T H I R T E E N [Repost]
AKU tidak bisa memejamkan mata. Aku tak sanggup, jikalau pada akhirnya terbangun lagi untuk meratapi kenyataan.
Aku baru menyadari pagi telah tiba, saat perempuan yang kemarin terkena imbas amukanku muncul. Memegang nampan bening. Ada mug kaca yang di isi penuh dengan cairan cokelat, ditemani setumpuk roti tawar.
Setelah menaruh nampan itu di pangkuanku, Ribka duduk menyempil di sofa. Menunduk, dan terus seperti itu sampai aku mulai makan dengan perlahan, menyobek roti untuk kucelupkan dalam mug penuh cokelat panas. Rambut emasnya yang panjang kini digelung ketat. Kembali terpikir olehku untuk mengocehkan permintaan maaf. Namun, dendam kesumat dan harga diri Sector Tres ku yang terlalu tinggi tidak memperbolehkan.
Rasanya sudah lama sekali aku tidak memakan cokelat.
Avgustin membenci makanan manis.
Ribka sepertinya tidak keberatan aku mengacuhkan keberadaannya. Aku tidak mungkin menyalahkan suasana canggung yang tercipta diantara kami. Di matanya, aku pasti kelihatan seperti anak perempuan bar-bar yang sama sekali tidak mirip dengan perempuan anggun Sector Tres. Tidak masalah. Mereka bisa berprasangka sesuka hati.
Saat aku menyuap potongan roti tawar yang ketiga, aku menyadari bahwa bukan hanya Ribka saja yang berada di ruangan ini. Penyusup lainnya--pria Sector Wan yang diajak Kadarius kemarin--berdiri bagai patung bernapas di dekat pintu, ekspresinya lebih buruk dari Acres tetapi dia tidak semencurigakan Kadarius.
Aku menahan tawaku.
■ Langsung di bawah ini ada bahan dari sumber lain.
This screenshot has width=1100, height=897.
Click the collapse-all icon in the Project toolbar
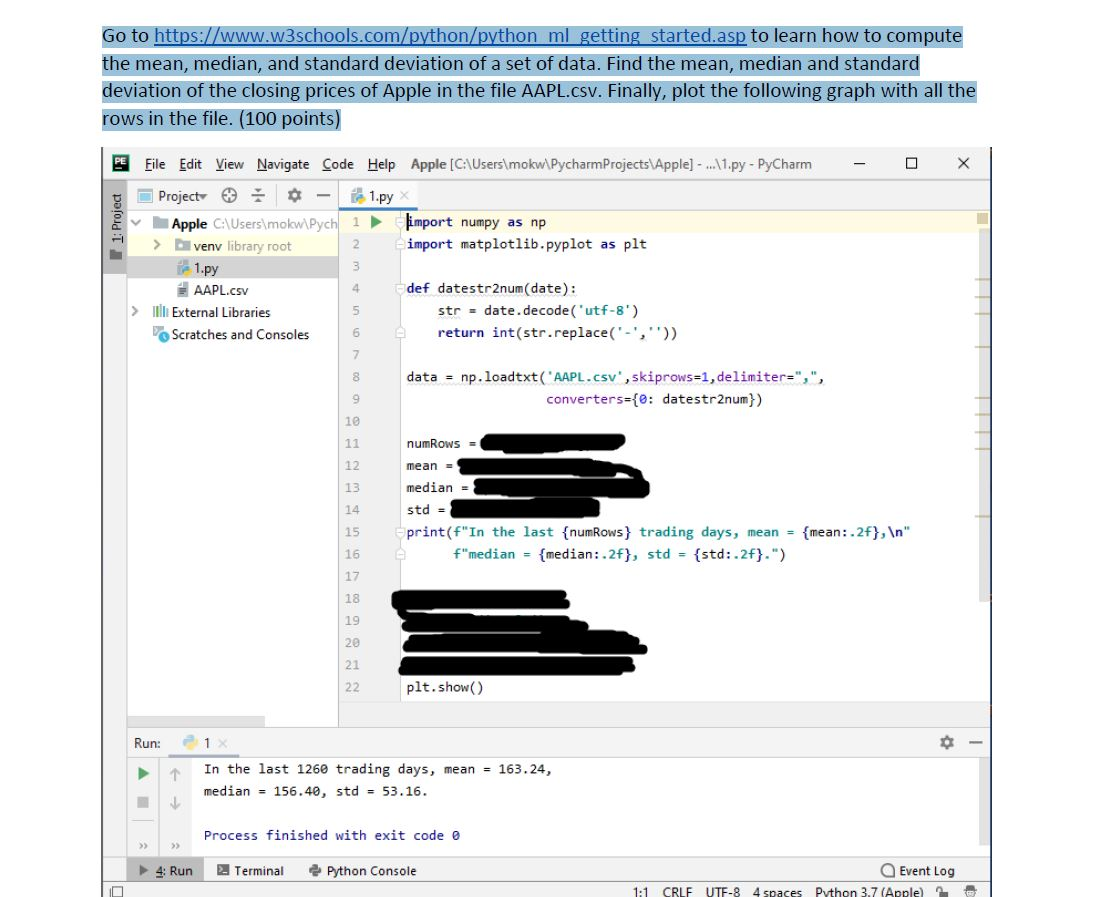256,195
Siapa namanya? Reynald? Ryan? Ravi? Ya, itu dia. Ravi kalau tidak salah. Agak susah memang menebak umur seseorang yang memiliki darah Sector Wan dengan wajah mereka yang mendukung kesulitan itu.
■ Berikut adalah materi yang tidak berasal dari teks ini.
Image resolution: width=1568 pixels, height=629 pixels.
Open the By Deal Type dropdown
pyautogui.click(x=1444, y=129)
Aku hanya bisa menebak jika Ravi pastilah seumuran dengan Avgustin. Mungkin. Lagipula sangat tidak mungkin menanyakan umur secara langsung kepada orangnya. Hal itu dianggap tidak sopan di Pheasen.
Tetapi kemungkinan besar, aku dan dia bisa menjadi teman yang baik. Dalam urusan saling saling menyakiti tentu saja. Coba saja lihat tatapan membunuh itu, mirip sekali dengan Islee. Kapan-kapan, mungkin aku bisa membujuk Ravi untuk melakukan kudeta pada Kadarius. Pasti menyenangkan sekali melihat kekacauan yang kutimbulkan.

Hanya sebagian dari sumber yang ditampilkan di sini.